• _Aim 1_: Decide whether each statement below agrees with the passage on time-domain solvers, answering yes or no and quoting the deciding words: (a) convolution quadrature methods need independent solutions at complex Helmholtz frequencies; (b) plane-wave time domain methods are simple to implement and have small constants; (c) the Fourier-based time-domain adaptive integral method evolves the spectral representation of the spatial Fourier transform.
• _Aim 2_: Extend the passage on time-domain solvers, picking up after its final sentence.

• _Quoted text_:
>> Start
Convolution quadrature (CQ) methods use quadrature approximations of convolutions performed in the Laplace transform plane [lubich94]. This requires a large set of independent solutions (usually found by boundary integral methods) at complex Helmholtz frequencies, thus is similar in spirit to FTH with contour deformation. At least at low frequencies, CQ methods reduce the time complexity from $\mathcal{O}\left(N_{t}^{2}\right)$ to $\mathcal{O}\left(N_{t}\log N_{t}\right)$ or $\mathcal{O}\left(N_{t}\log^{2}N_{t}\right)$ . See, for example, Monegato and Scuderi’s method [Monegato2013], and Banjai, López-Fernández, and Schädle’s Runge-Kutta-based convolution quadrature with oblivious quadrature [Banjai2016]. Such methods can, however, become inaccurate with low-regularity data, and suffer similar challenges as FTH with high frequencies and poles [Betcke17].

In plane-wave time domain (PWTD) methods, far-field interactions are approximated using plane wave expansions, with sources and targets grouped hierarchically to accelerate translation and evaluation, in a similar style to the high-frequency fast multipole method [rokhlin_2d]. Asymptotically optimal schemes have been developed for the two-dimensional setting in [Lu2000, Lu2004, Lu2004_2]. They are optimal for both pure boundary value problems and for problems with adaptive volumetric discretizations, but the implementation is quite complex and the associated constants can be large. Closer to our approach is the Fourier-based time-domain adaptive integral method of [Yilmaz2004], which exploits the convolution structure of the interaction in space and time (but does not try to evolve the spectral representation of the spatial Fourier transform as we do here).
>> End
• _Data provided_:
>> Start
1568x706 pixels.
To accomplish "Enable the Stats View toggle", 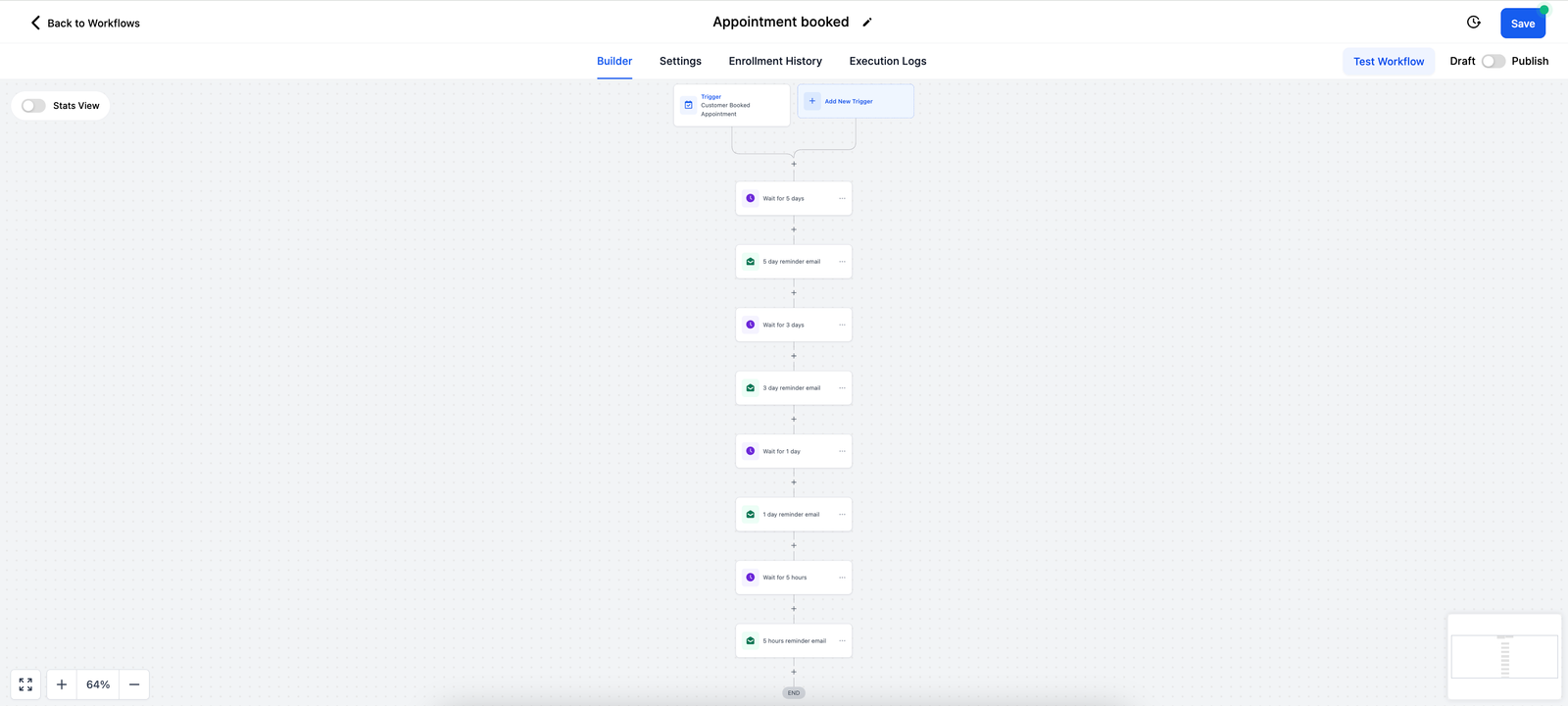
>> End
• _Task result 1_:
(a) Yes: "This requires a large set of independent solutions (usually found by boundary integral methods) at complex Helmholtz frequencies"
(b) No: "the implementation is quite complex and the associated constants can be large"
(c) No: "but does not try to evolve the spectral representation of the spatial Fourier transform as we do here"

• _Task result 2_:
More standard than any of the above, of course, is to compute solutions of (1) using direct temporal and spatial discretization through finite difference (FDTD) or finite element methods, with radiation boundary conditions imposed at the computational boundary. Although exact radiation boundary conditions are non-local in space and time, many local approximations of such conditions have been developed, such as those of Engquist and Majda [Engquist1977], Bayliss and Turkel [Bayliss1980], and Higdon [Higdon1990]. Another approach to radiation conditions is the gradual addition of dissipative terms to the governing partial differential equation, such as the perfectly matched layer approach of [Berenger1994] or the absorbing region method of [Israeli1981]. The double absorbing boundary (DAB) method of Hagstrom et al. in [DAB_Hagstrom2014] approximates the boundary data corresponding to the free-space solution in a thin layer surrounding an artificial boundary by introducing auxiliary variables and solving a set of auxiliary PDEs in that layer. Complete radiation boundary conditions (CRBCs) due to Hagstrom and Warburton [CRBC1_Hagstrom2004, CRBC2_Hagstrom2009] avoid introducing this thin layer by replacing normal derivatives in the auxiliary PDEs with temporal derivatives and solving surface PDEs directly on the artificial (rectangular) boundary. Both DABs and CRBCs can be coupled to standard discretizations in the interior of the rectangular domains. For circular boundaries, an exact radiation condition is described in [Alpert2000, Alpert2002], together with a fast algorithm for computing the Dirichlet-to-Neumann map. Also worth noting are time-dependent “phase space filters” [SOFFER2009, SOFFER2007, SofferStucchio] and “global discrete artificial boundary conditions” [tsynkov01]. These permit the simulation of radiation boundary conditions with precision-dependent control.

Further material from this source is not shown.